PROBLEMS TO SOLVE:
1. Answer these questions about the post on simulated testing for mental health AI:
(a) What served as the shared definition of quality for self-driving software?
(b) Which stage, rather than the self-driving era, does the post say we are in now?
(c) Where does the post say full autonomy still belongs?
2. From the post on simulated testing for mental health AI, list every example given of steering inputs that models can help with.

EXCERPT PROVIDED:
*****

Simulation is the Lab: Building Safe, Measurable AI for Mental Health Care

Oct 31

Christina Farr’s recent Second Opinion piece compared patient-facing AI to self-driving cars and said healthcare should “follow Waymo’s lead.” It’s a good analogy, and in mental health care we can make it even more concrete by looking at how self-driving development worked.

Self-driving software advanced by logging unlimited hours in a virtual simulated environment, where it could be refined and tested before cars ever touched real roads. It also had a shared definition of quality: traffic laws. Those two pieces made safety measurable and progress possible.

If AI is going to earn trust in mental health, it needs the same foundations. Simulation to test safely at scale, and open, public, agreed-upon benchmarks for what “good care” means, just as traffic laws define good driving. Together, those give us the tools to measure progress and make safety real.

We’re building that layer now. But this can’t be done in isolation. Self-driving wouldn’t have worked if every company made up its own traffic laws, and the same is true here. At Wave, we want to help build shared benchmarks and realistic simulated patient environments so teams across mental health AI can test, learn, and iterate fast, safely.

That’s the foundation we need before real-world deployment. In self-driving, teams started with millions of simulated miles to refine software with zero risk. Then they ran closed-course tests under human supervision. Next came very limited public routes, expanding the radius as confidence grew. Apply the same layers here. Full autonomy, where AI runs a clinical conversation end-to-end still belongs in the simulator.

We’re not in the self-driving era yet. We’re in adaptive cruise control. Models can help with steering inputs like note writing, data search, or summarizing risk factors, but the human has to stay in the loop. Each step forward should teach us something new about context, safety, and failure modes.

Plenty of open questions here, and no analogy maps perfectly. We're working through them in public because this feels too important to build entirely behind closed doors.

*****

Dataset items:
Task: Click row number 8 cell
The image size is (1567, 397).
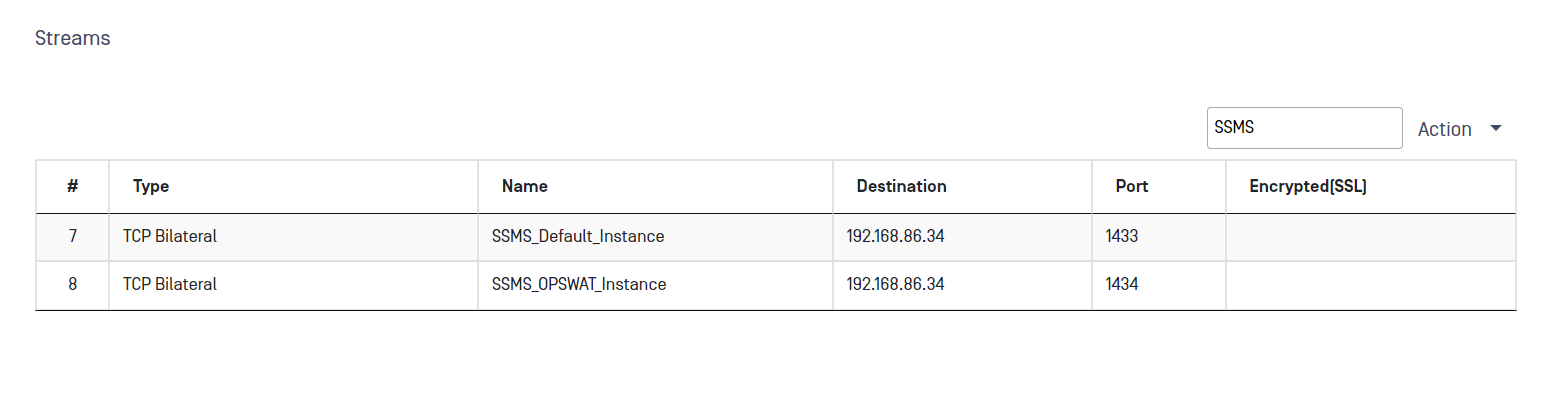Action: [73, 285]
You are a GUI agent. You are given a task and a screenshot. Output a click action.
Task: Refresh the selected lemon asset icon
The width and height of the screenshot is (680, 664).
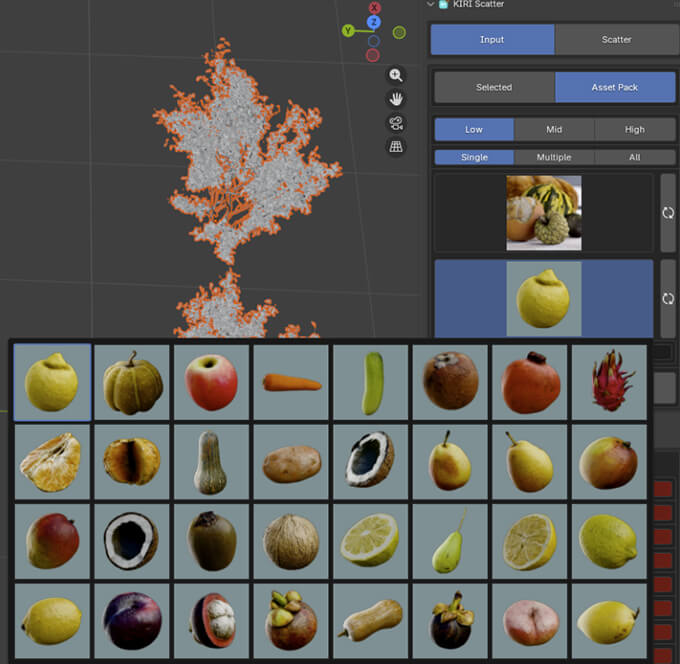[x=667, y=299]
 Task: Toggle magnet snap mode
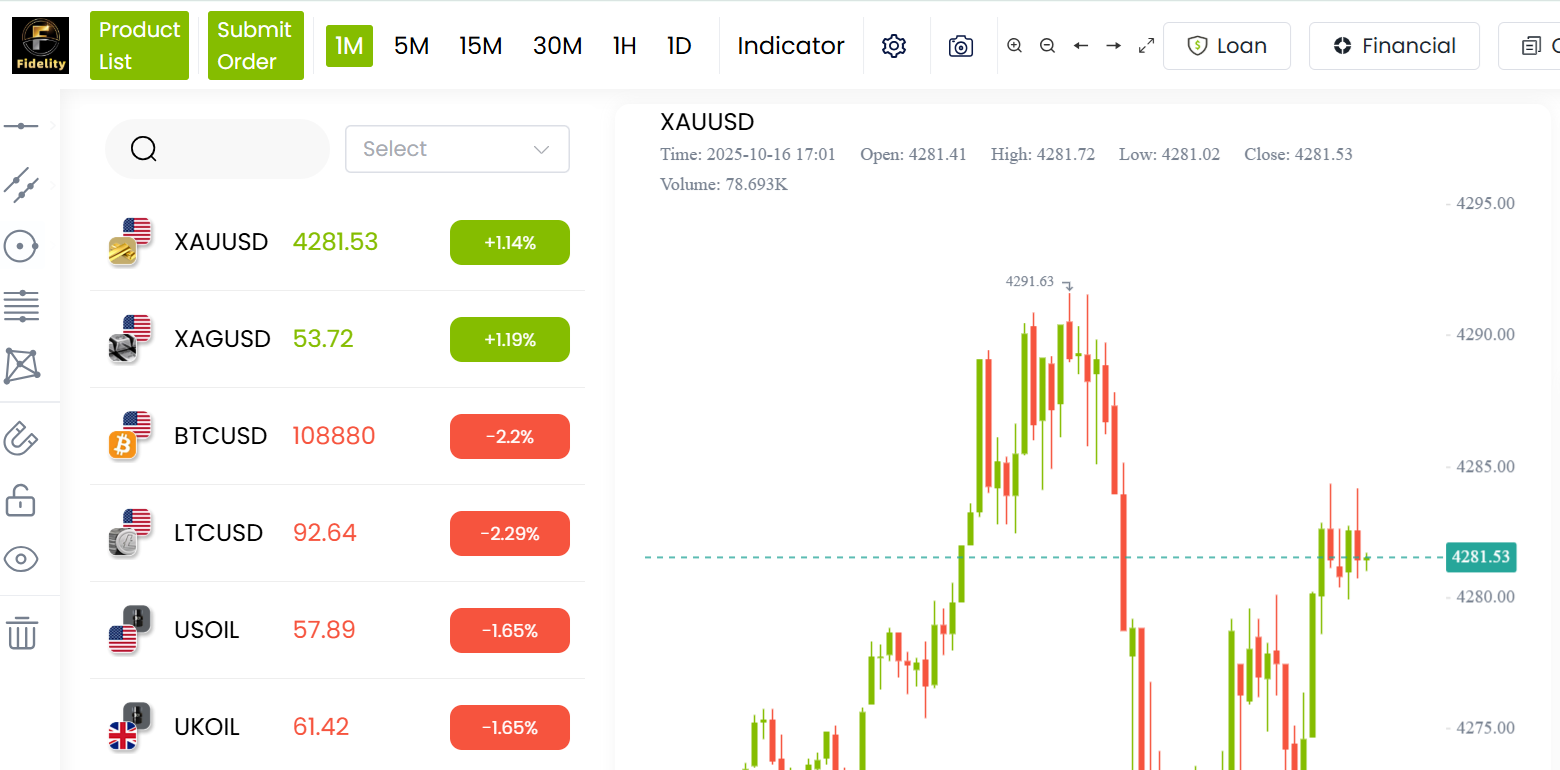(x=21, y=437)
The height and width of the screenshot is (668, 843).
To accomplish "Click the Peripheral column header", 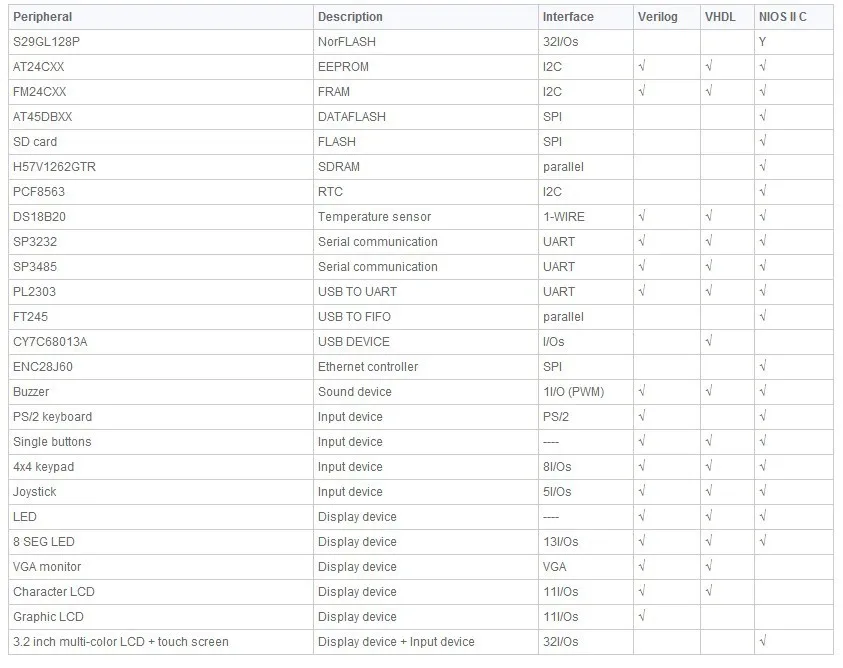I will pos(42,17).
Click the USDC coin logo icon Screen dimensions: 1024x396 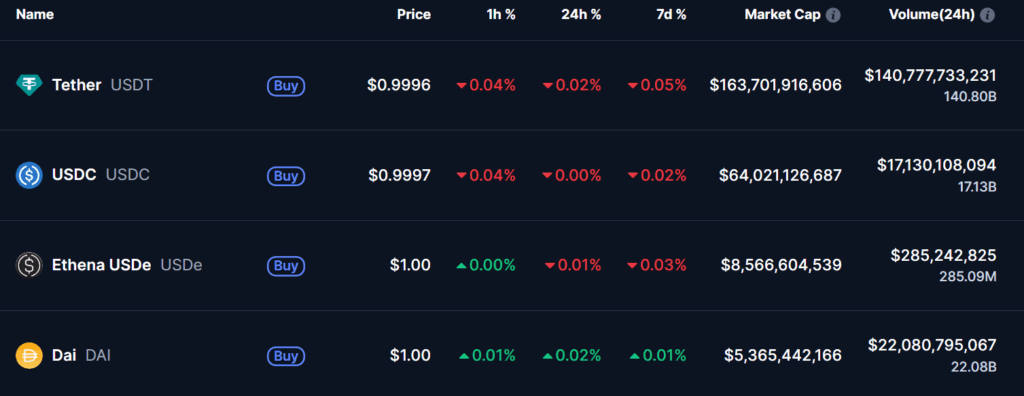[29, 175]
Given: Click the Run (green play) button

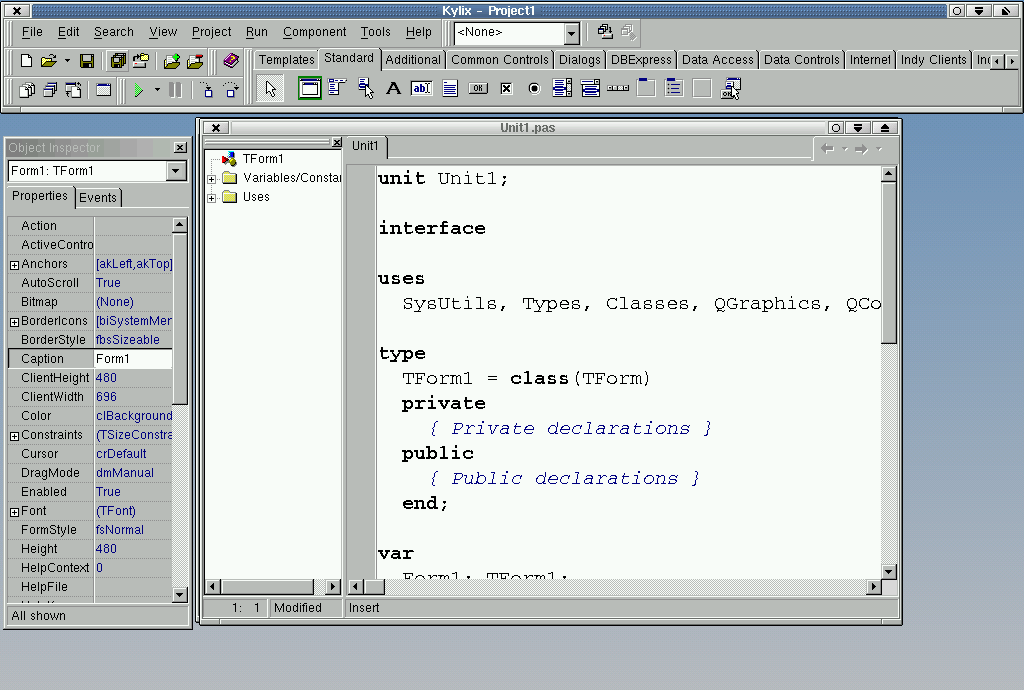Looking at the screenshot, I should click(139, 90).
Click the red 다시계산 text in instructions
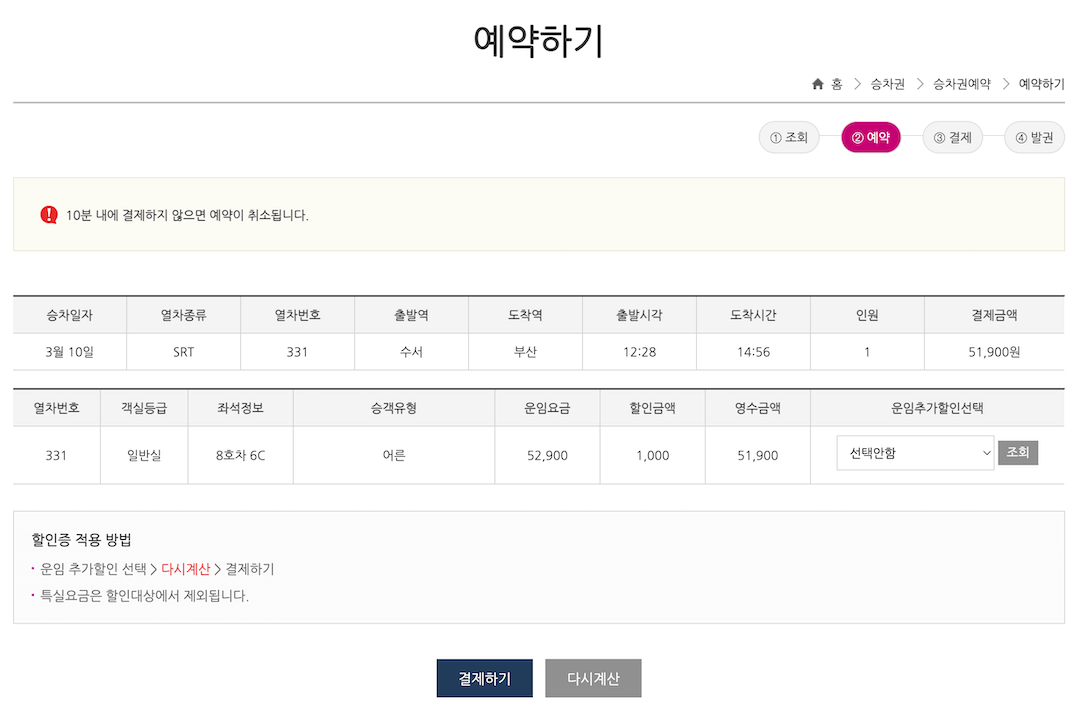The height and width of the screenshot is (712, 1080). 185,569
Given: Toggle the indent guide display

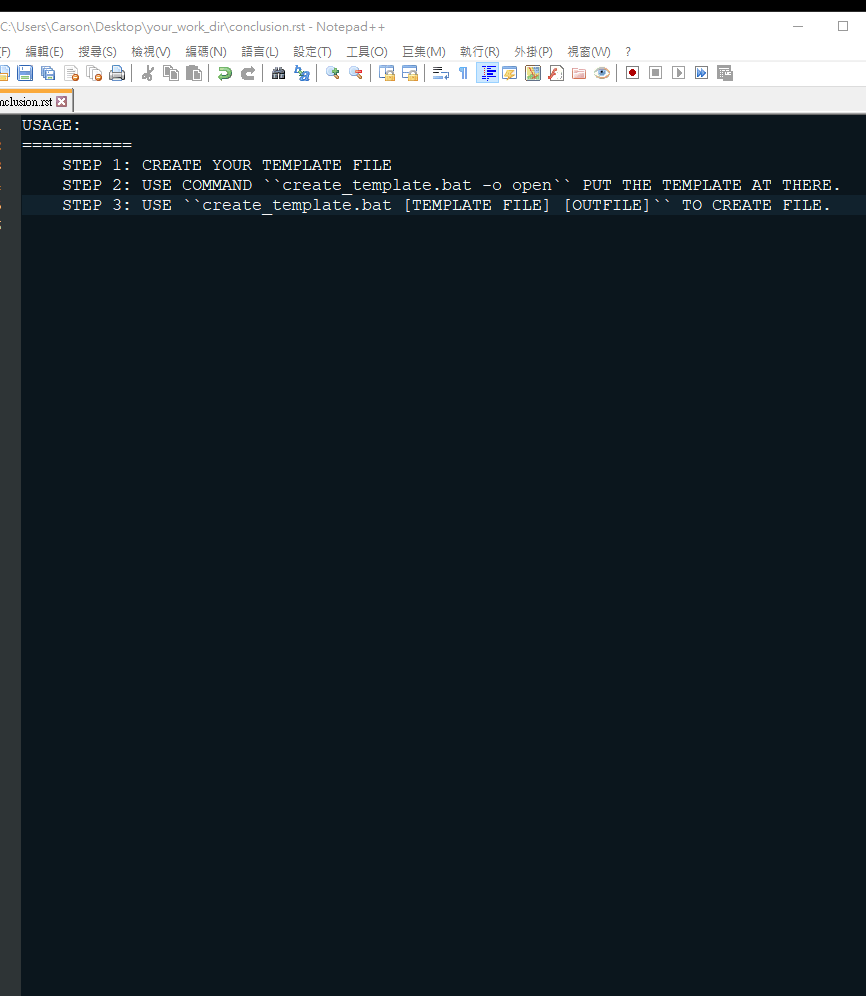Looking at the screenshot, I should coord(487,72).
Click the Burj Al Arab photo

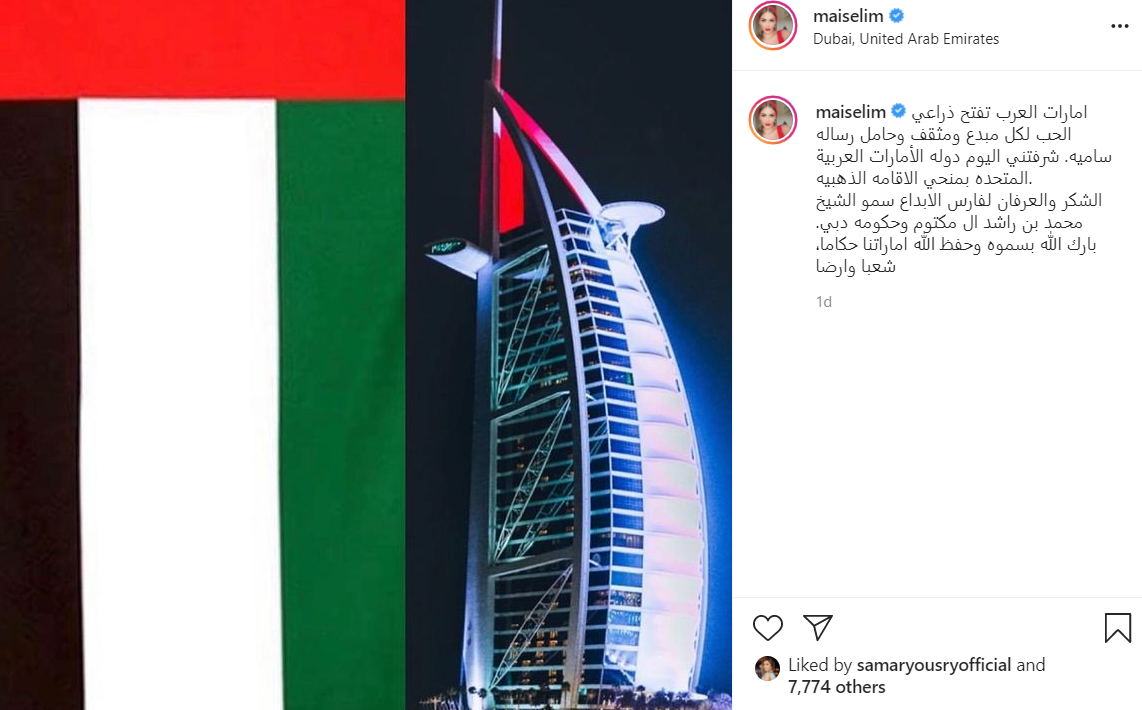point(569,355)
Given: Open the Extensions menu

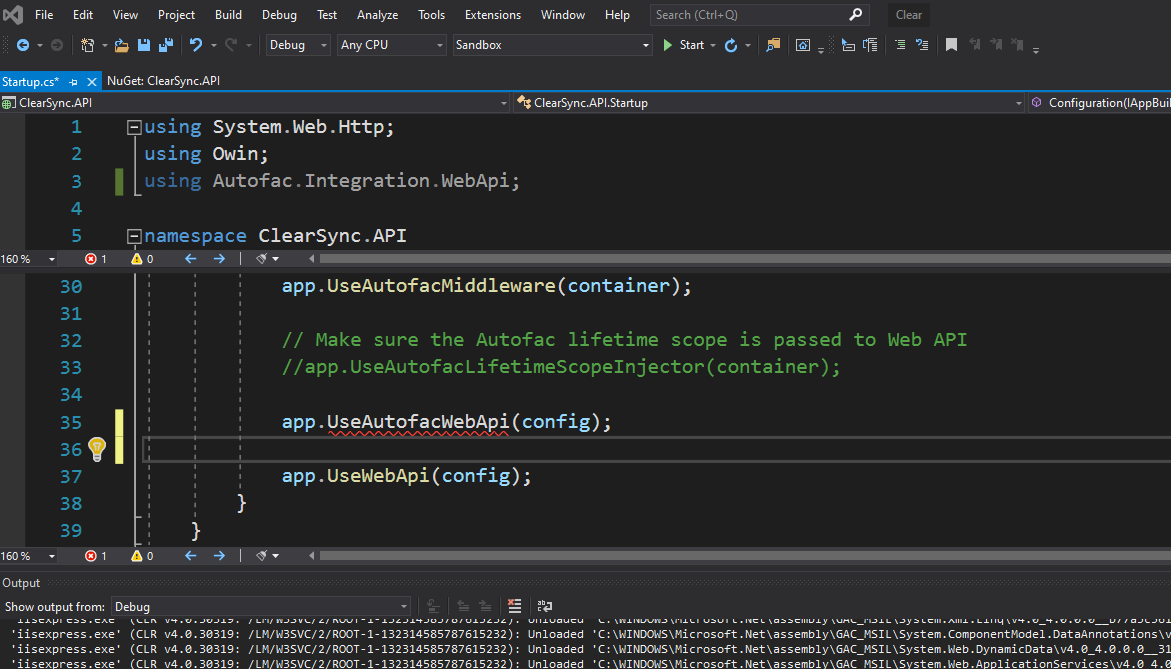Looking at the screenshot, I should [492, 15].
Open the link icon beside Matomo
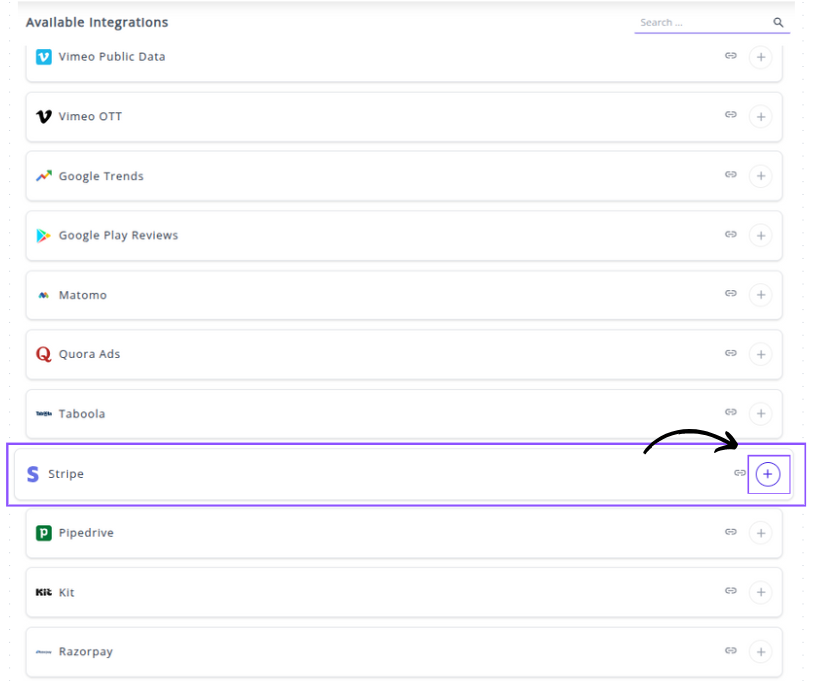Image resolution: width=813 pixels, height=681 pixels. click(731, 294)
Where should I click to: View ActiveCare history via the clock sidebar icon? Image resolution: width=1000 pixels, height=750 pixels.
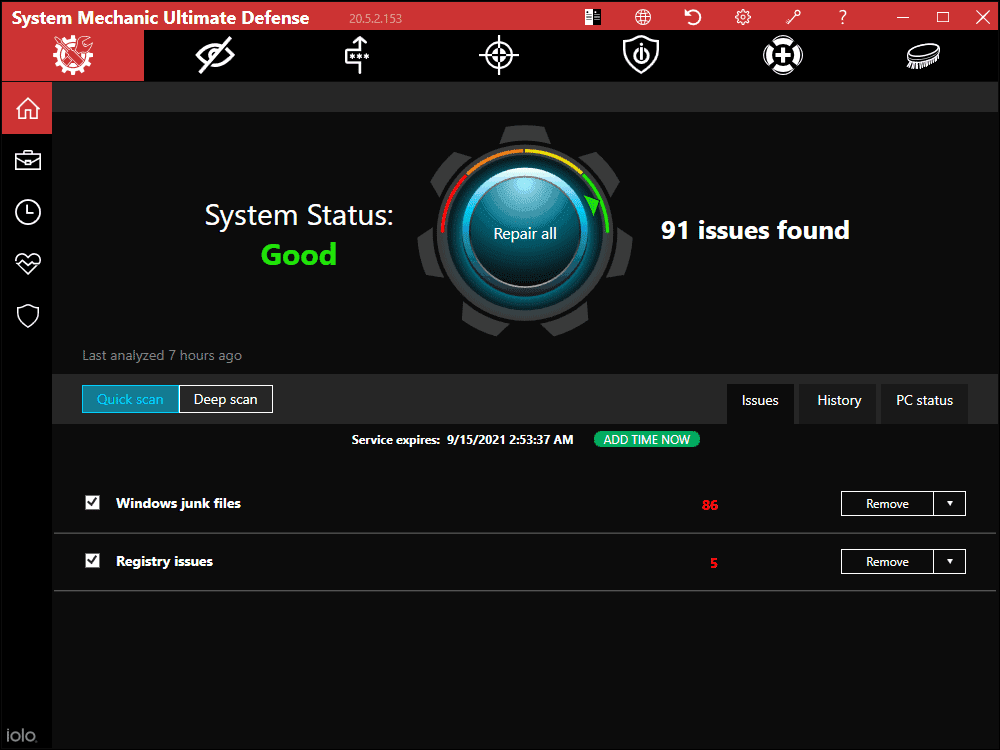[x=27, y=211]
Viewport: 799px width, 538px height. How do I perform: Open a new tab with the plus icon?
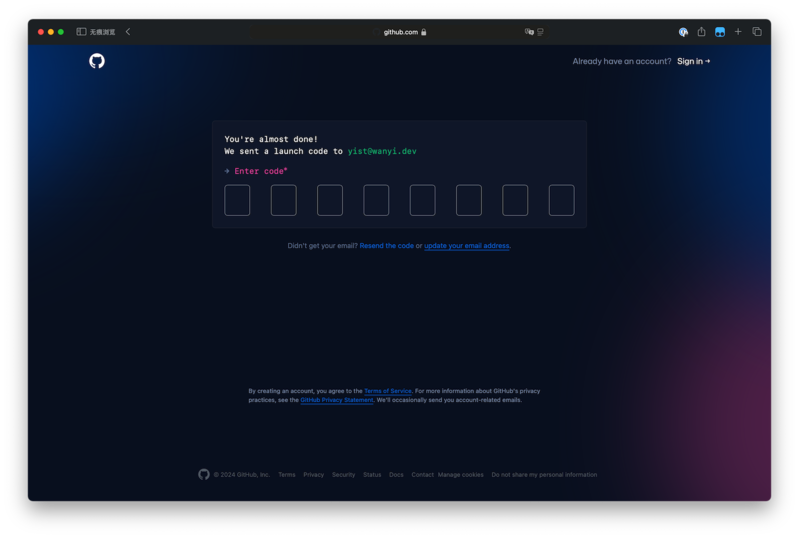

*****

ACTIVITY ANSWERS:
1.
(a) Traffic laws.
(b) Adaptive cruise control.
(c) In the simulator.

2.
- Note writing
- Data search
- Summarizing risk factors